We investigated the functional outcomes regarding erectile function and urinary continence up to 5 years following radical prostatectomy (RP) in a cohort of Korean men. We retrospectively analyzed ...the clinicopathologic data of 85 Korean men who received open uni- or bilateral nerve-sparing RP for clinically localized prostate cancer and were followed up for at least 5 years postoperatively. From medical records, patients' status regarding urinary and erectile function at baseline and postoperative followups after RP was assessed. At 24 and 60 months after RP, proportions of subjects continent (no pads used) were 89.4% and 97.6%, respectively (P = 0.007).
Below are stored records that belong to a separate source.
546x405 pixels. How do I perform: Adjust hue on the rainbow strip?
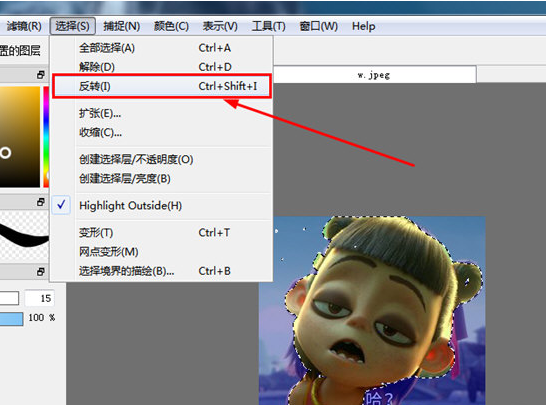pyautogui.click(x=46, y=137)
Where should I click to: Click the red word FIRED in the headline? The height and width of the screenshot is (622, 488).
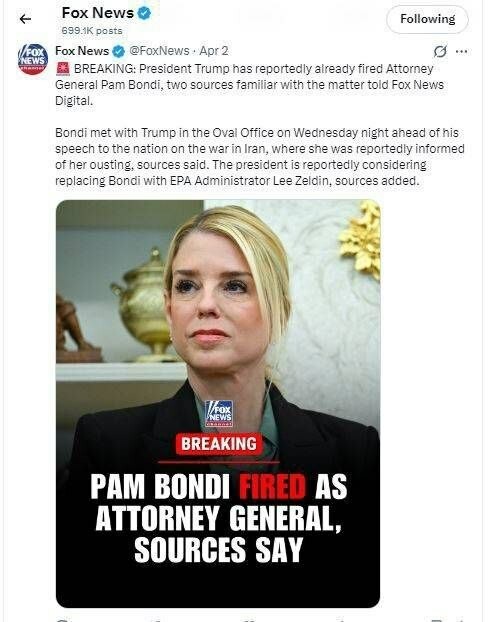pyautogui.click(x=273, y=486)
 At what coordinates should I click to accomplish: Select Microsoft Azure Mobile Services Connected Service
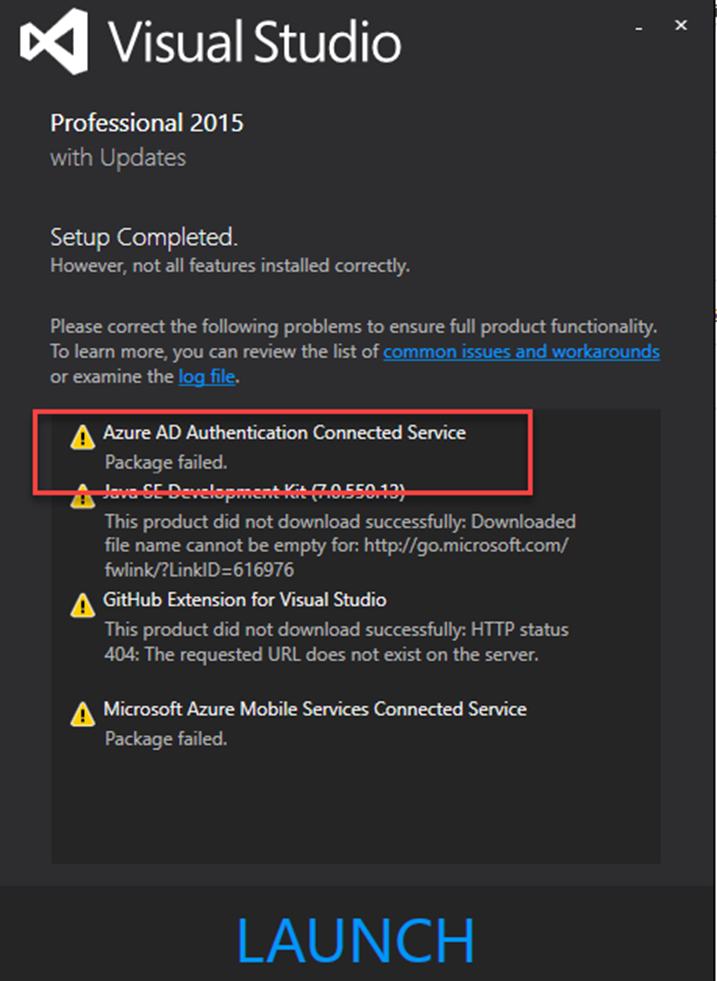pos(315,709)
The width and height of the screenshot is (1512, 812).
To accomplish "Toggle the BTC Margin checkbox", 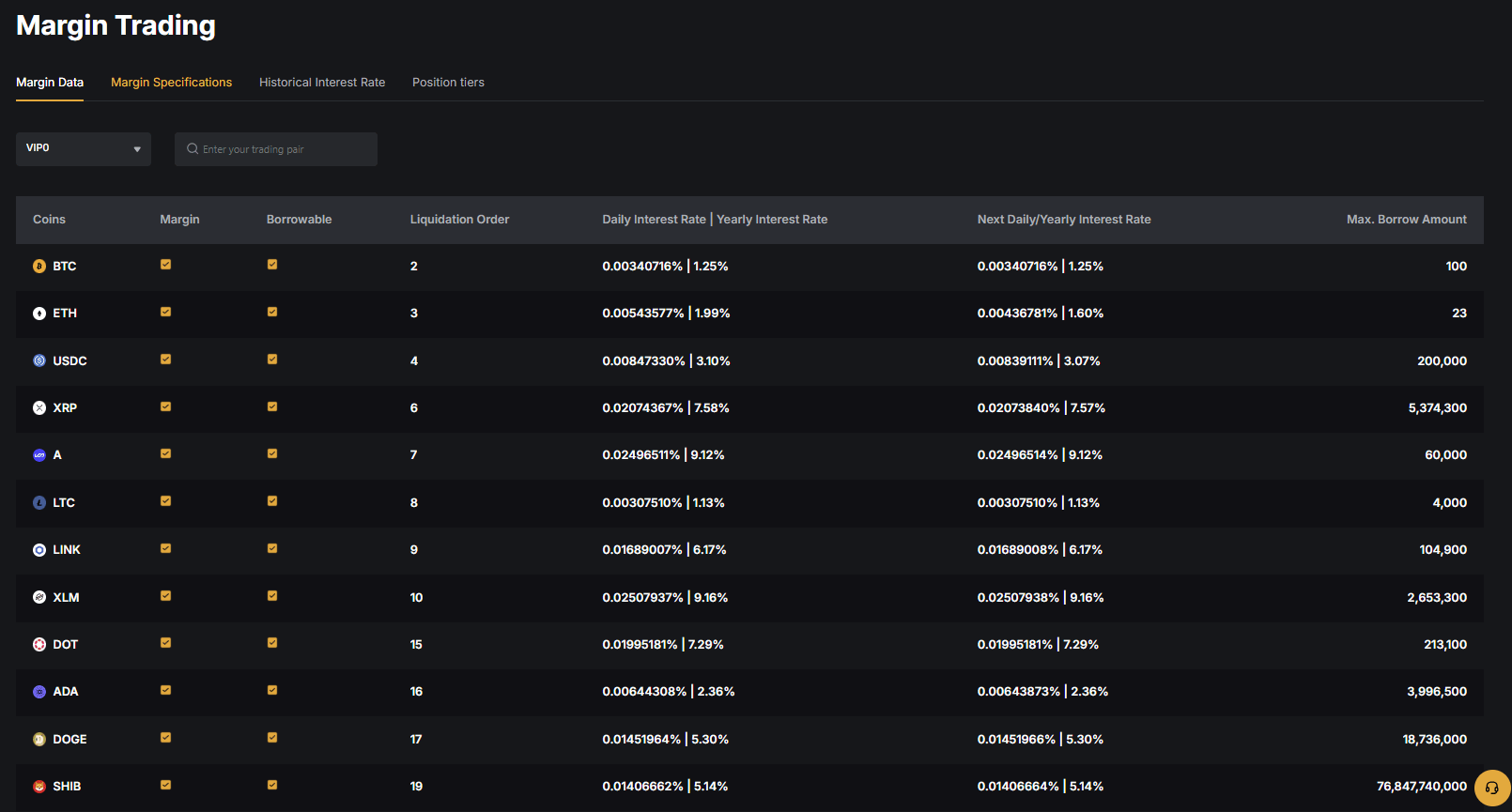I will 165,265.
Excluding subjects (n = 24) who preoperatively reported having severe erectile dysfunction or lacked relevant informations, proportions of subjects capable of having vaginal intercourse regardless of erectile aid usage were 47.5% and 37.7% at 24 and 60 months from RP, respectively (P = 0.022). Patient's age at surgery (P = 0.047) and salvage radiation therapy (P = 0.026) were observed to be significant predictors of having erections sufficient for intercourse at 60 months from RP in multivariate analysis. Our results showed that while patients' postoperative status regarding urinary continence at 2 years from RP is generally maintained or improved at 5 year point, erectile function was observed to significantly declined from 2 years to 5 years following RP. Such decline in erectile function following RP may be more significant among men who were relatively older at surgery or those who received salvage therapy during postoperative follow-ups.